# [Quoted text]
'''

In order to obtain a small spot size, a beam is typically passed through the lens elements 12, which have a relatively high numerical aperture (“NA”). The NA of a convex lens can be increased by increasing the diameter of the lens and shortening the focal length. However, incorporating such lenses in optical-based devices may be cost prohibitive because of the difficulty in fabricating very small lenses with large curvatures and because of the precise polishing needed to make the lenses aberration free. In addition, conventional convex and concave lenses may not be compatible with planar integrated circuits.

BRIEF DESCRIPTION OF THE DRAWINGS

Embodiments are illustrated by way of example and not limited in the following figure(s), in which like numerals indicate like elements, in which:

FIG. 1 shows a cross-sectional view of a conventional lens device;

FIG. 2 illustrates a perspective view of an optical device having a lens array of sub-wavelength dielectric gratings, according to an embodiment of the invention;

FIG. 3 illustrates a top plan view of a sub-wavelength dielectric grating depicted in FIG. 2, according to an embodiment of the invention;

FIG. 4 shows a cross-sectional view of lines from two separate sub-patterns and the phase acquired by redirected light, according to an embodiment of the invention;

FIGS. 5A and 5B, respectively, illustrate cross-sectional views of lines in FIG. 4 revealing how the wavefront changes, according to embodiments of the invention;

FIG. 6 illustrates an isometric view of an example of a phase contour map produced by a particular arrangement of SWGs having particular grating arrangements, according to an embodiment of the invention;

FIG. 7A shows a side view of an optical device with a lens array formed of SWGs configured to focus incident light to a focal point, according to an embodiment of the invention;

FIG. 7B shows a side view of an optical device with a lens array formed of SWGs configured and operated as a diverging mirror and/or lens, according to an embodiment of the invention;

FIG. 8 shows a flow diagram of a method of fabricating an optical device having a lens array formed of a plurality of distinct SWGs, according to an embodiment of the invention; and

FIG. 9 shows a schematic representation of a computing device configured in accordance with embodiments of the present invention.

DETAILED DESCRIPTION

For simplicity and illustrative purposes, the principles of the embodiments are described by referring mainly to examples thereof. In the following description, numerous specific details are set forth in order to provide a thorough understanding of the embodiments. It will be apparent however, to one of ordinary skill in the art, that the embodiments may be practiced without limitation to these specific details. In other instances, well known methods and structures are not described in detail so as not to unnecessarily obscure the description of the embodiments.

'''

# [Exercises]
1 – Which figures in the excerpt on sub-wavelength grating lenses are described as showing or illustrating cross-sectional views?
2 – Carry on the excerpt on sub-wavelength grating lenses past its final sentence.

# [Dataset excerpt]

'''

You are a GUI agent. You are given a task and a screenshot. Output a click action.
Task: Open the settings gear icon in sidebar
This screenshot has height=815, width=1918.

'''

# [Answer set]
1 –
- FIG. 1
- FIG. 4
- FIG. 5A
- FIG. 5B

2 –
Disclosed herein are embodiments directed to an optical device having a substantially planar substrate and a lens array disposed on the substantially planar substrate. The lens array is formed of distinct sub-wavelength dielectric gratings (“SWGs”), in which the SWGs are selected to refract and/or reflect light. In one regard, each of the SWGs in the lens array may operate as an independent lens and/or mirror. The lens array has a thickness that is smaller than the wavelengths of colors of light, for instance, on the order of about 50-300 nanometers. In this regard, the lens array disclosed herein is significantly smaller than the lens elements employed in conventional optical devices, and thus requires substantially less material than conventional optical devices. As such, through implementation of the embodiments disclosed herein, optical devices that are significantly smaller than conventional optical devices may be fabricated for use in various applications. For instance, the optical devices disclosed herein may be employed as mirrors or other types of optical devices.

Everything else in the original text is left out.